The latter has two time and date packages. This is largely as a result of history. One, time, came early on, and basically is a way to call the Posix time and date functions from Python. The other, datetime, came later, and is geared to more advanced use cases.
I almost always just use time, because as I said earlier, by far the most common uses for a time datatype are to create an instance of one and to print it. For that, the traditional time library is more than sufficient.
But even datetime is so much better designed than its Java counterpart. Instead of nine absolute time types, there are three (a calendar date, a time of day, and a date with a time). Instead of two relative types, there is just one (which, really, is all one needs). Instead of an elaborate set of classes devoted to formatting and outputting a time, there is just a strftime method for each time object (and all the strftime‘s use exactly the same format-specifying mini-language, which is mostly compatible with the one used in the Posix/C world. The cognitive load of understanding it all is so much more reasonable.

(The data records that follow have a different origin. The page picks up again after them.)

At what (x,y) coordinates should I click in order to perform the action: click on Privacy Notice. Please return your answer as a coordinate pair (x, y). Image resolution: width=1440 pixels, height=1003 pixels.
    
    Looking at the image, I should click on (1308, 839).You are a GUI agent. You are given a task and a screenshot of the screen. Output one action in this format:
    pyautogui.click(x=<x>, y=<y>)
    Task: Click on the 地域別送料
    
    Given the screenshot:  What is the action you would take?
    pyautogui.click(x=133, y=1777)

As for the legacy class, its base time type is a Python floating point number. This is a value type, and as such avoids all the headaches associated with a mutable reference type. Its alternate time type is a Python tuple. Since tuples are immutable in Python, this also neatly avoids mutability headaches. And since standard, pre-existing data types are used, there is once more less cognitive load imposed on the programmer.

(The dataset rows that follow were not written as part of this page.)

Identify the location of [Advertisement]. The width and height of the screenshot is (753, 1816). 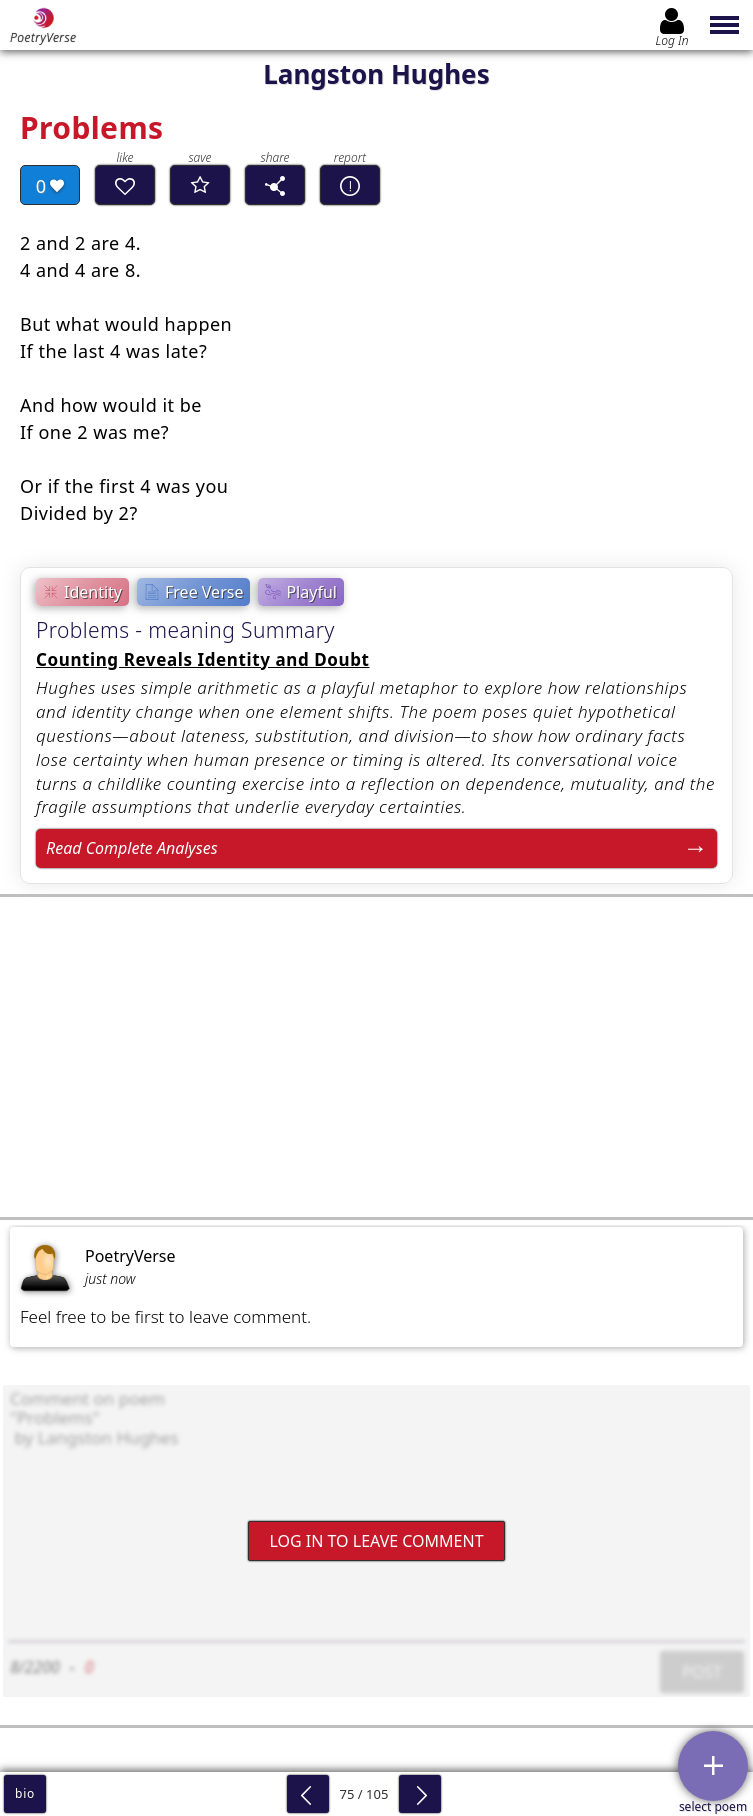
(376, 1057).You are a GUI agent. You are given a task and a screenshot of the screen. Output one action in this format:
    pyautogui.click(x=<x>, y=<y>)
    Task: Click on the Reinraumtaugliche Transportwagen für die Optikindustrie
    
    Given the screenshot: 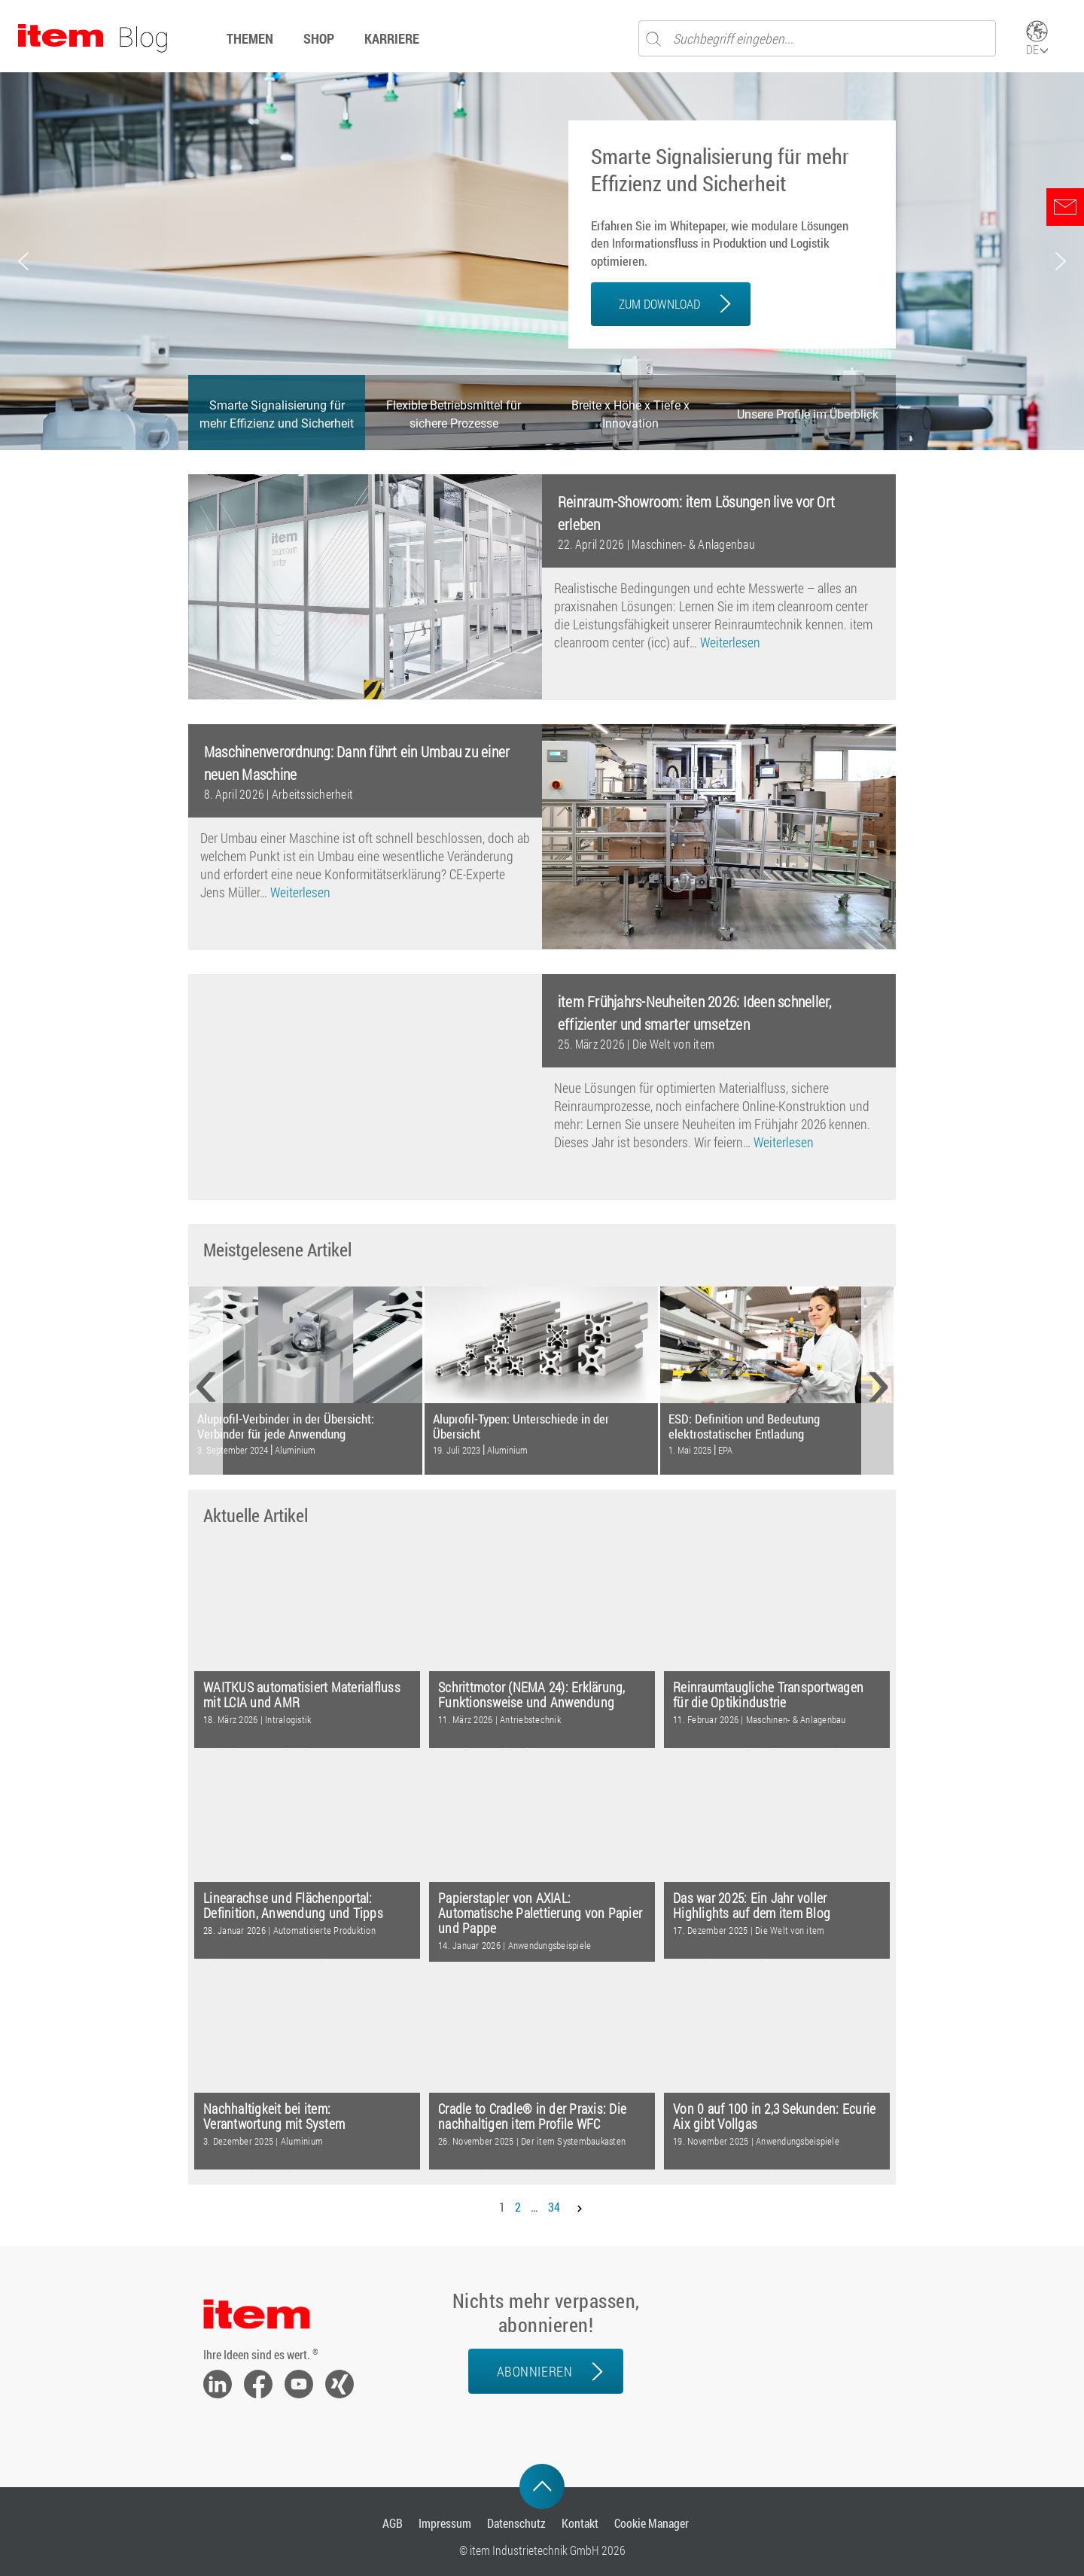 What is the action you would take?
    pyautogui.click(x=768, y=1695)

Since there is nothing fundamentally wrong with the older time class, it is considered just fine to use it in new programs. Because of course it is: it is the simpler of the two, and simplicity has long been a core value in the Python world.
It’s one of the reasons I can be so harsh on Java. They knew better, or rather should have known better. Python predates Java, and Python did not come up with this simplicity-as-a-virtue business. UNIX embodied it over two decades before Python popped onto the scene. By the time the 1990’s rolled around, UNIX had a longstanding reputation for being an exceptionally productive programming environment.
The principles were known. The Java world chose to ignore them, and has suffered as a result ever since.